Taipei Economic and Cultural Office in Malaysia 馬來西亞台北經濟文化辦事處

Agency overview
- Formed: 1974 (as Far East Travel and Trade Centre) 1988 (as Taipei Economic and Cultural Centre) 1992 (as Taipei Economic and Cultural Office in Malaysia)
- Jurisdiction: Malaysia Pakistan
- Headquarters: Kuala Lumpur
- Agency executive: Vivian Lien [zh], Representative;
- Website: Taipei Economic and Cultural Office in Malaysia

= Taipei Economic and Cultural Office, Kuala Lumpur =

Representative office of the Republic of China in Malaysia

The Taipei Economic and Cultural Office in Malaysia (馬來西亞台北經濟文化辦事處 (Zhù Mǎláixīyà Táiběi Jīngjì Wénhuà Bànshì Chù)) (Malay: Pejabat Ekonomi dan Kebudayaan Taipei) is the representative office of Taiwan in Malaysia, which functions as a de facto embassy in the absence of diplomatic relations.

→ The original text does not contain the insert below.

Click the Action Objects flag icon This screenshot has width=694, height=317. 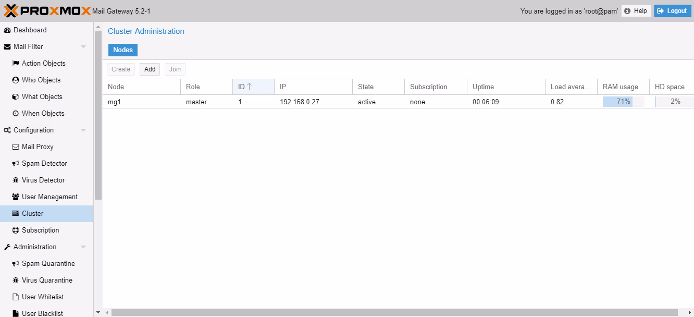point(16,64)
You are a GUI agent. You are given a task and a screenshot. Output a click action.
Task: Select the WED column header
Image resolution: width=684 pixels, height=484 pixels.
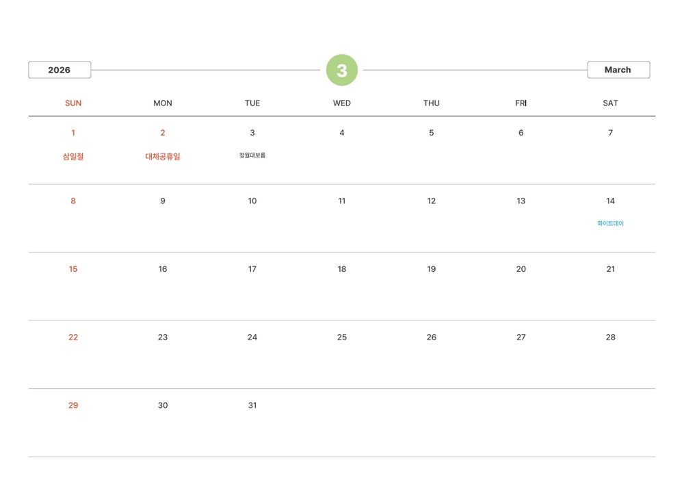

Its counterpart body in Taiwan is the Malaysian Friendship and Trade Centre in Taipei.

==History==
The office was established in 1974 as the Far East Travel and Trade Centre. Until that year, Taiwan, as the Republic of China, had a Consulate-General in Kuala Lumpur. This had previously been established as a Consulate in 1964, before being upgraded to a Consulate-General five years later.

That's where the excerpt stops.